When first employed against the English the M.11/39 got enough succes while being used in infantry support role during the first advance to Sidi Barrani. Similarly to the L. 33s this tanks were mechanically unreliable: in September when the Armored Groups were re-created the I Battailon of the 4th Tank Regiment's 31 tanks only nine were still in service. The first engagements with the british tanks immediatly proved the inferiority and weakness of the M.11 in both gun and armor thickness and shape, without speaking about the weak trasmission/suspension system.


The disaster was near: when the British launched their offensive in December 1940 the II Bataillon (2 M.11 companies) detached to Maletti Group was surprised near Nibeiwa and 22 of its tanks were knocked out. The I Battailon, while being part of the new Special Armored Brigade with a M.13 Battaillon and 2 L.33 battailons, was able to take only a minor part in the fight because the most part of its tanks were in Tobruk for repairs. 
The following defeat in early 1941 took the destruction or the capture of almost all the M.11/39s: because of their unreliability and lack of any recovery vehicle the immobilized vehicles were abandoned in the enemy hands: the Australians equipped an entire regiment with the captured M.39 but they were soon put out of service because of their faults. The remnants six tanks were used in Italy for training purposes and were officially put out of service after the armistice of September 1943.


----------



## CharlesBronson (Dec 20, 2009)

*Characteristics M-11/39:*

Weigth: 10,970 tons
Crew: 3
Weapons: Vickers-Terni 37mm L40 gun with 84 rounds, 2 8mm MG Breda model 38 with 2800 rounds.
Armor: hull 8-30mm (nose 30mm, sloped plate 14mm, front 30mm, sides 14-15mm, top 8mm, bottom 7mm, rear 14mm); turret 7-30mm (front 30mm, sides and rear 14mm, top 7mm).
Engine: 43hp diesel FIAT Spa 8T, 8-cylinders on V, liquid cooled
Speed: 34Km/h
Autonomy: 200Km
Length (max)4,73m
Width: 2,18m
Height: 2,25m

Plate from "Italian Armored Vehicles of WW2" Squadron Armor. Gallery of light and Medium tanks, note the 20 mm AT rifle armed tankette.


----------



## CharlesBronson (Dec 30, 2009)

*The Char B1:*

This tank was France s main battle tank at the time of may 1940. It clearly exemplify the virtues and vices of all french armor in ww2, an excellent, innovative design with several technical values, delicatedly manufactured, powerful weapons and heavy armor, however the bad crew layout and duties made it a nightmare of command and control in the battlefield.
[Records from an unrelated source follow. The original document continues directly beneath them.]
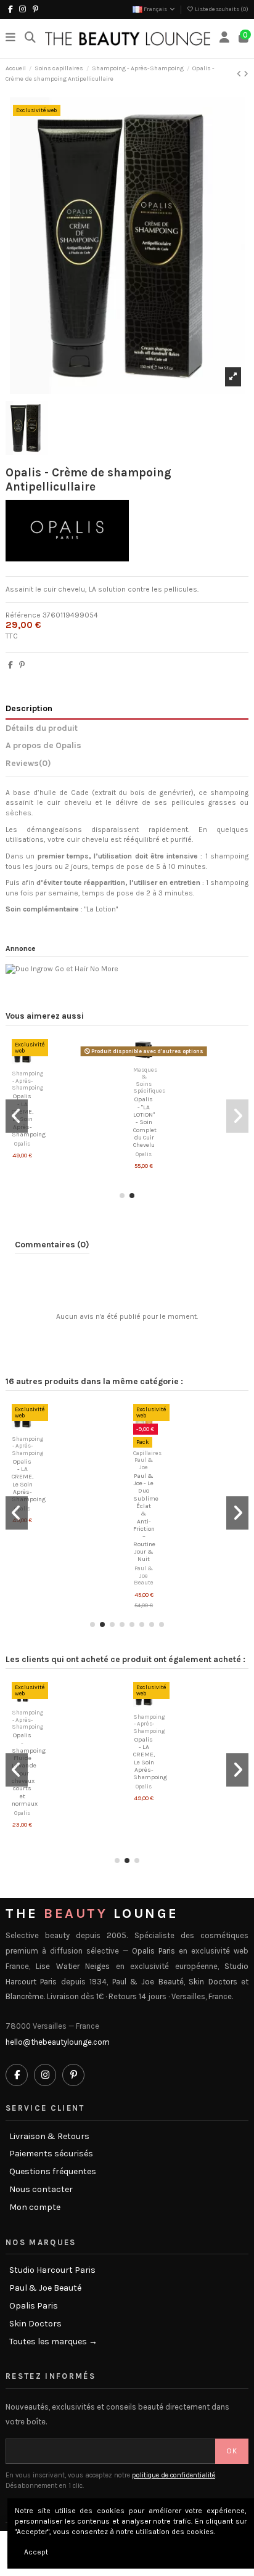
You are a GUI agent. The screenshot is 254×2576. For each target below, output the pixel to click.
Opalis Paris (33, 2306)
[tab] (127, 765)
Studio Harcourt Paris (52, 2270)
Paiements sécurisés (51, 2154)
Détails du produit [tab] (42, 728)
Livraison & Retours (49, 2137)
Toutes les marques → (53, 2342)
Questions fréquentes (52, 2172)
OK (231, 2451)
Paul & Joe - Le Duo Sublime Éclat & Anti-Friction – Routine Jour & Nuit (145, 1517)
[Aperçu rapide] (30, 1060)
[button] (122, 1195)
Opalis (22, 1143)
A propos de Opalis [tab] (43, 745)
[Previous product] (240, 74)
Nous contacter (41, 2190)
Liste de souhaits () (221, 9)
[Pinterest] (22, 665)
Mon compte (34, 2207)
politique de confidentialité (173, 2475)
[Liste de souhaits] (14, 1060)
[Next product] (246, 74)
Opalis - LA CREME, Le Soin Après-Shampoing (29, 1115)
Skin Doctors (35, 2324)
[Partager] (10, 665)
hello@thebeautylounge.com (58, 2042)
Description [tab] (29, 708)
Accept (36, 2552)
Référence (23, 615)
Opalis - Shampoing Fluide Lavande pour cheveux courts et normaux (29, 1770)
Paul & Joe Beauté (45, 2288)
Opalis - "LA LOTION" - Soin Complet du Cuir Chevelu (145, 1122)
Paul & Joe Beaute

( AFV Profile, French heavy tanks, 1971)


----------



## CharlesBronson (Dec 30, 2009)

Close up to the cast steel APX ( Atelier PuteauX) turret, the Char B1 47mm gun had a muzzle velocity of 630 mps, enough to deal with every german panzer of the period.
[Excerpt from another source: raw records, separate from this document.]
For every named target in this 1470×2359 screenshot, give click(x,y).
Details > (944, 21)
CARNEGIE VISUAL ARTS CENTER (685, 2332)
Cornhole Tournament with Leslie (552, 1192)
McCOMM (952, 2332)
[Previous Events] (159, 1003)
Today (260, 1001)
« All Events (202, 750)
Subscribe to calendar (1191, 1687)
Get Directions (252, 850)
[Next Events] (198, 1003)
Note the periscopic binocular gunsight. and the coaxial Reibel MG 7.5 mm emplacemet, the MG could be used freely in its mounting, it had no remote firing but a normal handgrip.


----------



## vikingBerserker (Dec 30, 2009)

Very cool! Always loved that tank.


----------



## Juha (Dec 31, 2009)

Panhard 178 armored car, on which Piet posted a photo, was a good one. Germans widely used them, IIRC for ex. the armoured recce battalion of 7. PzD was equipped with them during Oper. Barbarossa in 1941.

Juha


----------



## CharlesBronson (Dec 31, 2009)

> Panhard 178 armored car, on which Piet posted a photo, was a good one. Germans widely used them, IIRC for ex. the armoured recce battalion of 7. PzD was equipped with them during Oper. Barbarossa in 1941.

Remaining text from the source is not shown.